It’s been an interesting week since the news of the possible Greenland purchase by the USA broke through the ice. There was much speculation as to veracity of the effort at first, and a lot of jeering from the knee-jerk opponents of President Donald Trump. Then, when the story flopped out there on the geopolitical tundra like an abandoned lemming, the Prime Minister of Denmark was quick to call the deal “absurd” to contemplate. At that juncture, the President got a bit exercised and canceled what would have been a state visit, which then re-triggered the Danes, and so on…
I have some thoughts on all the commotion, and I think it all flows back to one thing: The Chinese.
You see, we (the USA) have had military bases in Greenland for many decades, servicing the greater NATO mission. This is of no small consequence to the Danes – our presence there protects their interests directly. However, with the ending of the Cold War in the 1990’s and the force drawdowns since that time, the environment is a bit different than it was. And until lately, we’ve allowed a great latitude to Chinese actions, thinking that they were approaching a more capitalistic sort of culture. As a result of that latter condition, the Chinese have been all over the planet, using their relative largess in business as an instrument of state power abroad. What do I mean by that? Well, simply put, they are mining for minerals where we would not, building international projects in far-flung locations, and generally inserting themselves everywhere.
Of course, they come in to a region like a grand friend, and then proceed to act as gangsters, setting up business clauses and perilous financing schemes that entrap their business “partners”. Companies and countries alike become snared in these entanglements, unable to remove themselves from the web of obligations and various forms of debt. In some ways, they are stereotypically Viking, plundering their way around the world!

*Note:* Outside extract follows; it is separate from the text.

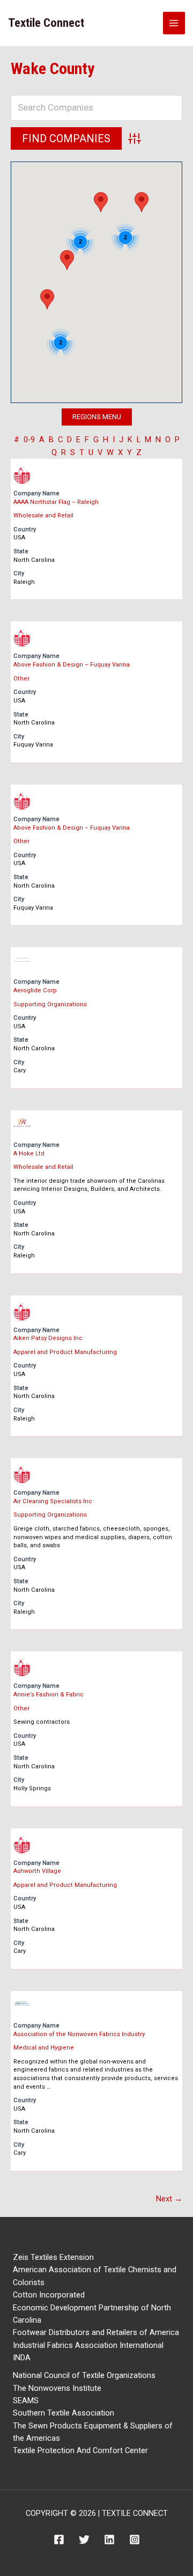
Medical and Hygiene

With the reduction of the USA’s power base in Greenland, China has been particularly keen on sinking its hooks into the flesh of that country. It places the Chinese at our far northern doorstep, enabling the means to stage materials and set up facilities for invasion forces at a time when we are finally squeezing them economically. We’ve been successful thus far in blunting the Chinese drive to build air bases there, but they’ll keep trying. Wars and rumors of wars, as they say.
With the obvious encroachment attempts from the Chinese, I think that we are seriously trying to make the purchase, to relieve the financial burden on Denmark in keeping Greenland afloat and serve our own needs in blocking a surging Chinese military in the Arctic. I think, too, that the Chinese were not supposed to know. That inconveniences us surely, but with Chinese pressure on the Danes ever-present, I think the Prime Minister panicked, and tried to ease the minds of the Chinese in public with a blanket denial and ridicule.
It’s certainly a hell of a mess, as it often is when outlanders fight over another country’s sovereignty.